Monday, July 31, 2006

Rebuilding an 4.0 data into 4.1 data

In 4.0 the default character set is latin1. When converting to 4.1 this relationship is preserved. In many cases as in the case at flickr.com we store utf8 data in latin1 columns. So, think of the situation as latin1 being the container for utf8. This screws up a lot of thing especially when Java is used. We have to hack the driver to tell it even though the server is returning the data is latin1 it's really UTF8.


So, what is a good way to convert to true utf8 character set with a unicode collation.

Rebuild the data! This is the way that I'm doing it to also shrink the innodb datafile. There is a lot of free space.

Now remember we have utf8 data in a latin1 container column, so we need to make sure that we get a dump of the raw data. MySQL will double pad the data with default options converting the latin1 charset to utf8, which is garbage.

mysqldump -hHOST -uroot -p DB TABLE --no-create-info --compatible=mysql323

This statement will dump the raw data, the option that tells mysqldump to do so is mysql323 compatible.


My personal preference is to

mysqldump -hHOST -uroot -p DB TABLE -T /tmp/

What this does is SELECT * INTO OUTFILE '/tmp/TABLE.txt'

This to will get raw data.

Since all of my tables are INNODB, dumping it out sorted by the PRIMARY index is good for re-import via LOAD DATA.

Next we dump the table structure and remove all occurances of latin1 on each of the column definitions.

Finally reimport the data

Start the slave.


So here is a good procedure.


  1. Stop the Slave

  2. Stop MySQL

  3. Put in your my.cnf skip-slave-start

  4. Start mySQL (we do the above steps to make sure everything is flushed to disk just to be sure)
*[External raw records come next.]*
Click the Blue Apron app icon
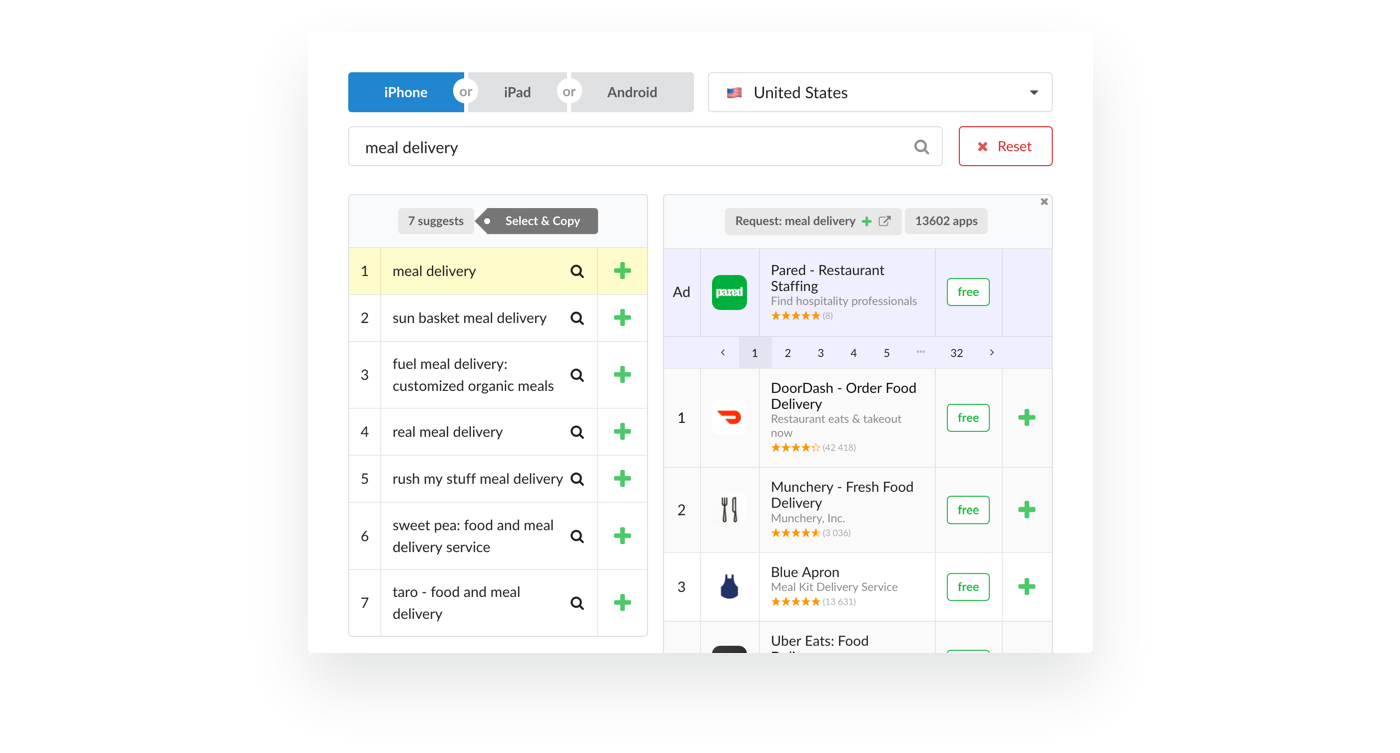The image size is (1400, 753). point(729,587)
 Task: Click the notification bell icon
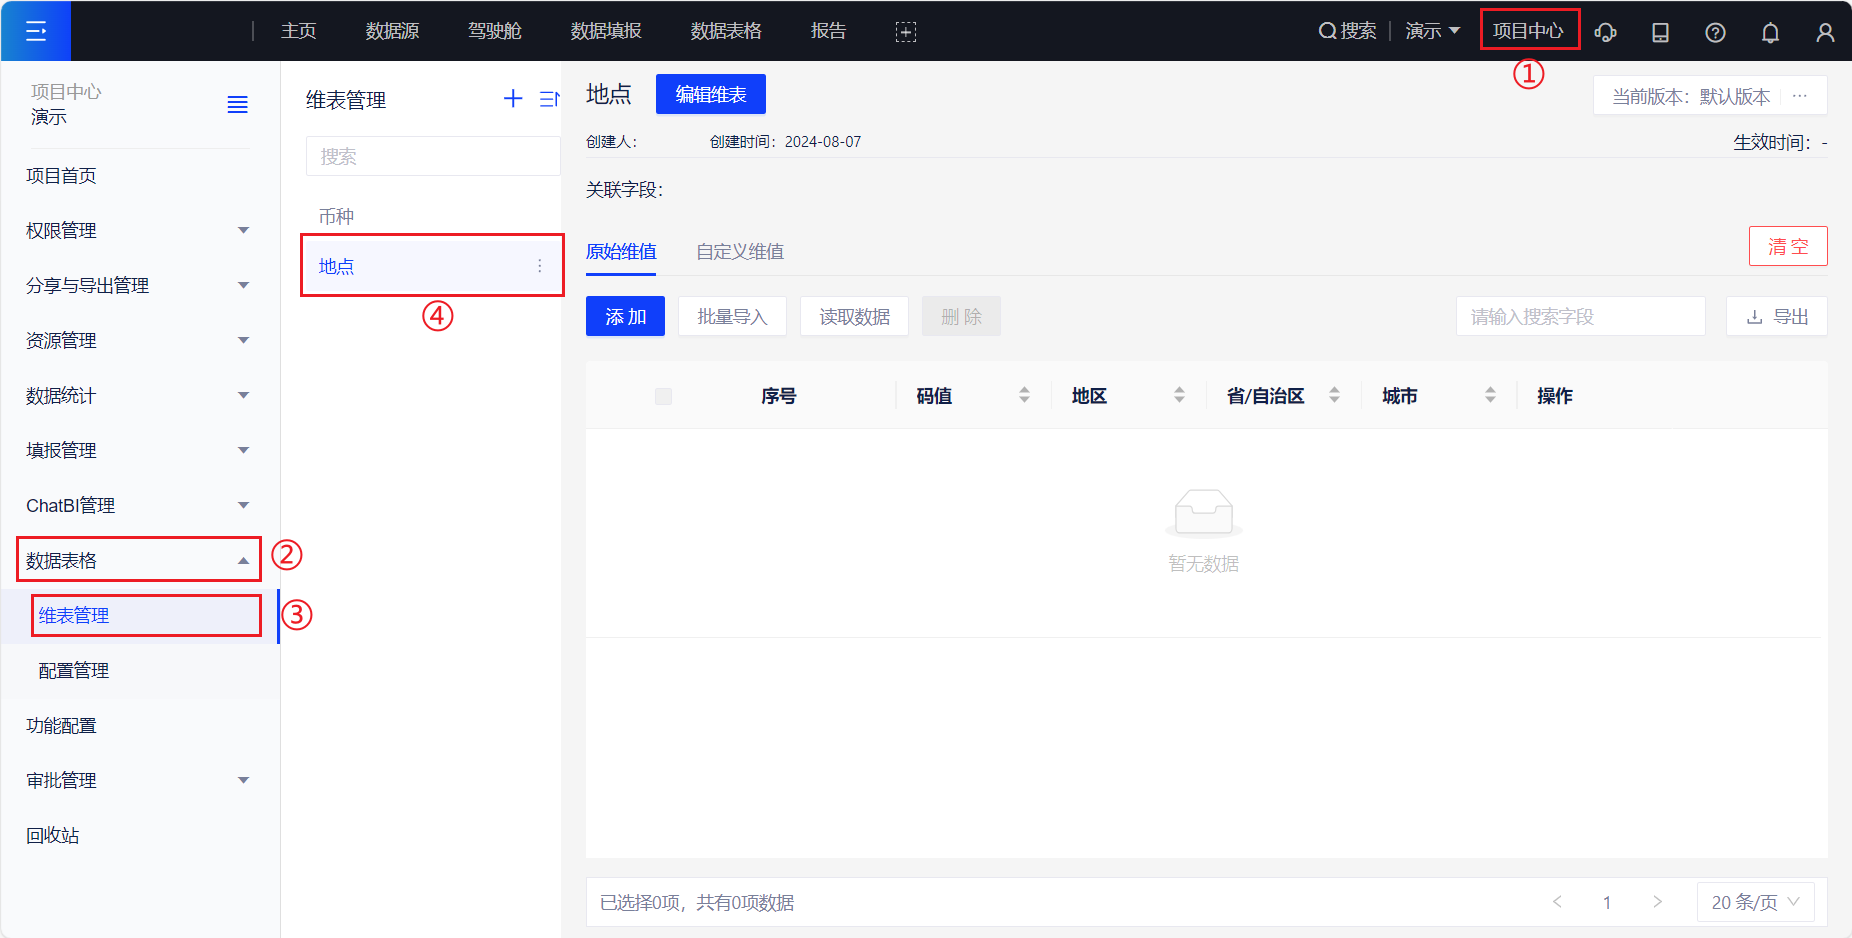click(x=1770, y=32)
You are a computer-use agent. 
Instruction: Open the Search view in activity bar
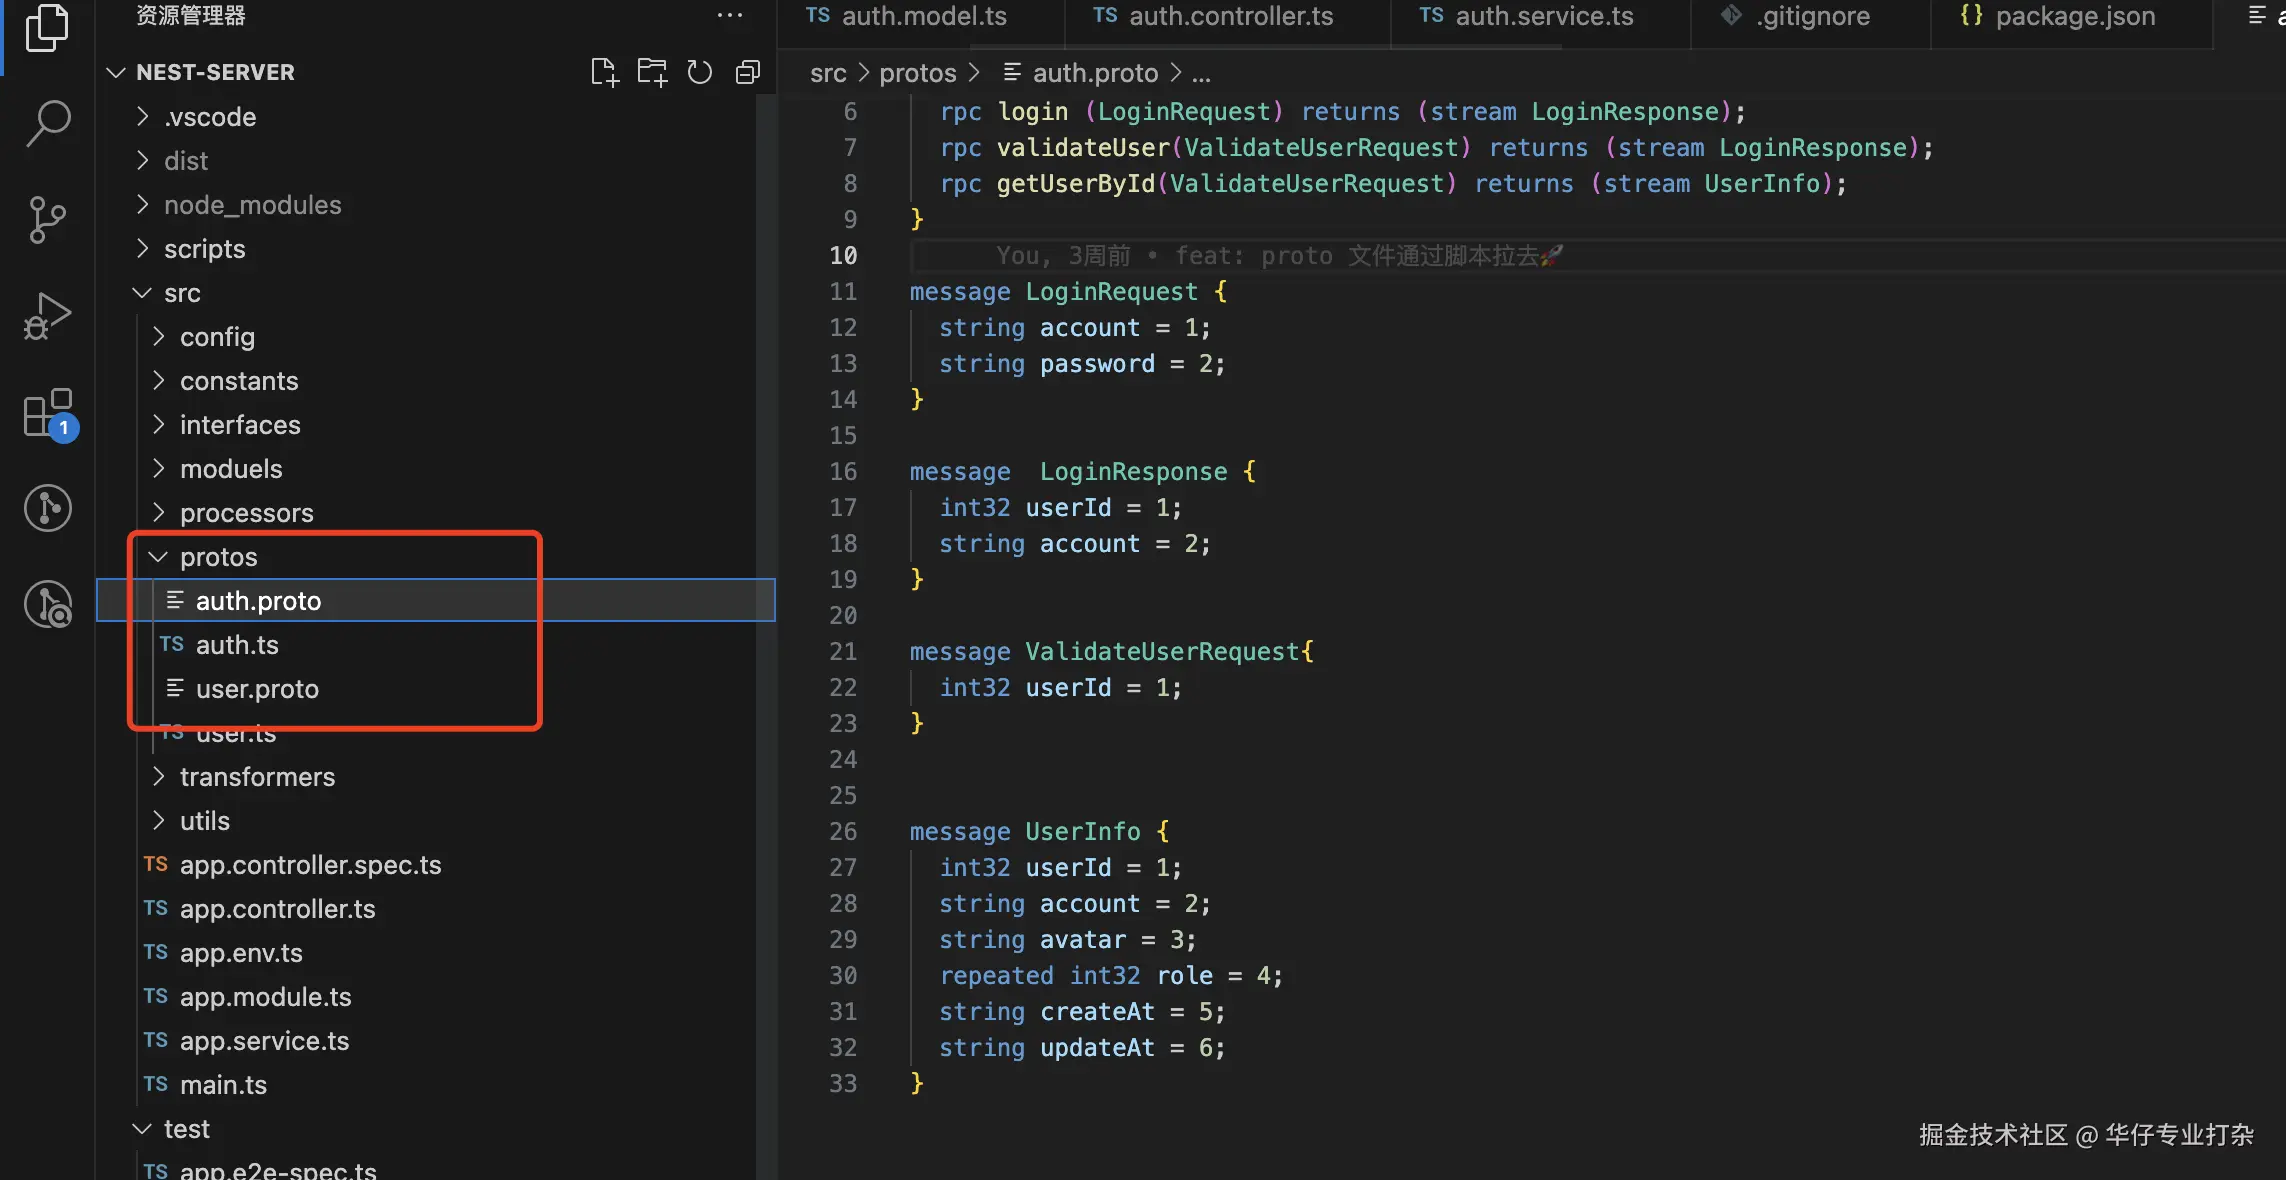tap(47, 123)
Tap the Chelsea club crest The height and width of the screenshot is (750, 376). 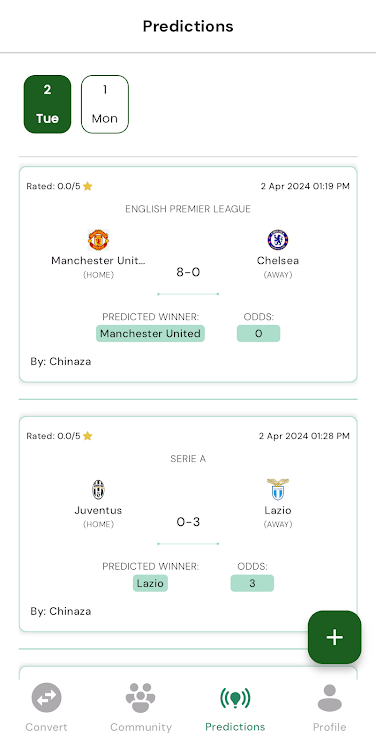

  5. Next check that the dump point has enough space

  6. Dump the data via the method described above for each table

  7. Dump the table definition

  8. Stop mySQL

  9. Destroy the INNODB datafile and log files rm /var/lib/mysql/ib*

  10. Remove Database directory

  11. Edit my.cnf and define default startup for the server


    [mysqld]
    character-set-server=utf8
    collation-server=utf8_unicode_ci
    character-set-server=utf8
    collation-server=utf8_unicode_ci
    #
    # on every connection we tell the server that transfer data as utf8 so it doesn't translate data comming in for us. SET NAMES is equivlent to
    # SET character_set_client = utf8; SET character_set_connection = utf8;SET character_set_results = utf8
    #
    init-connect="SET NAMES = utf8"




  12. Start mySQL

  13. CREATE DATABASE DATABASENAME DEFAULT CHARACTER SET utf8 COLLATE utf8_unicode_ci

  14. Remove all references to latin1 from the column definition of each table

  15. At the end of each table definition add ENGINE=InnoDB DEFAULT CHARSET=utf8 COLLATE=utf8_unicode_ci

  16. Add the tables to the database

  17. IMPORT THE DATA




Let me know if you have any questions.

5 comments:

Sal said...

only 1 question: what's "colliation"?

Dathan Pattishall said...

that's a bad spelling mistake. I didn't think anyone was reading this yet.

Sal said...

ah ha! thank you.

(i came here via cal's linklog- i assumed he was a mate of yours)

Frank said...

Hey so is Flickr currently migrating to 4.1? Just curious. Why not 5.x?

Nice blog BTW
Frank

Dathan Pattishall said...

We migrated to 4.1 a while ago but now I want to rebuild the data into pure utf8, since I have to reduce the size of the datafile.

I didn't want to use 5.0 because 4.1 is nice and stable and we don't need the features in 5.0.